As for "the market", it is individual buying decisions. As a certain price point, each individual decides that they don't actually want the item enough to pay the going rate. The market demand is the amount of people prepared to pay X for an item, in this case a couple of hundred quid for a disc sander. The only way to make something that will retail at that sum is by cutting the spec to a minimum and manufacturing efficiently (often in China and sea freighted by the container load). In this case it seems that the spec has been cut too far since a flat disc and low runout are pretty fundamental.
It's true - some Ikea furniture can last for a while and doesn't drop to bits at the slightest knock. But an awful lot of it doesn't last - because of the chipboard sag; and a lot of it is too delicate for much normal family use.

The house we moved into recently has an Ikea kitchen.
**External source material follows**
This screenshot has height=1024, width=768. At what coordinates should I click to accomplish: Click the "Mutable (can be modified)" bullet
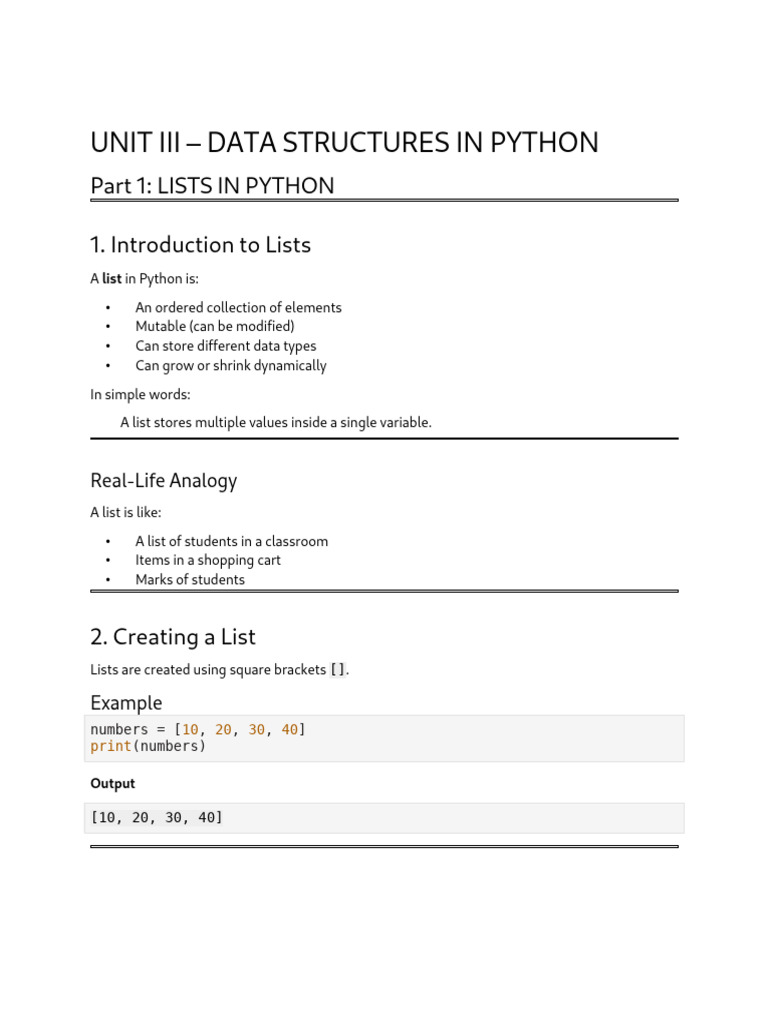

The worktops of laminated oak pieces is the only substantial part but the Ikea finish on it had to be completely removed and replaced with one that wasn't a flaking and/or a sticky mess. There are a couple of dozen places on the various cupboard doors that have chunks of the plastic covering coming off the chipboard underneath. The built-in fridge was defunct in fridge function and in the door dropping off from hinge holes worn too big. There is the beginnings of sag in many of the cupboard carcases (from content weight rather than damp, I think). All this in a kitchen installed only 4 years ago, in a house with ideal conditions in that the humidity and temperature vary very little over the day or year.

We once hired a house for a summer holiday that had had new Ikea from top to bottom the previous summer. The house had been dormant over winter with the heating off. By the time we came to use it the following summer not one door or drawer would open easily as the lot had sagged or warped because of (I presume) the unheated conditions and probably humid sea air of the area.

********

Customers in a market want to get what they see advertised, not an item that fails to meet the promise of that advert: that it will function properly. But many items in today's markets are not as advertised - they are sub-standard and not what the advert claims or implies. No one can actually make a real choice if what they are choosing is not what they believe they are choosing.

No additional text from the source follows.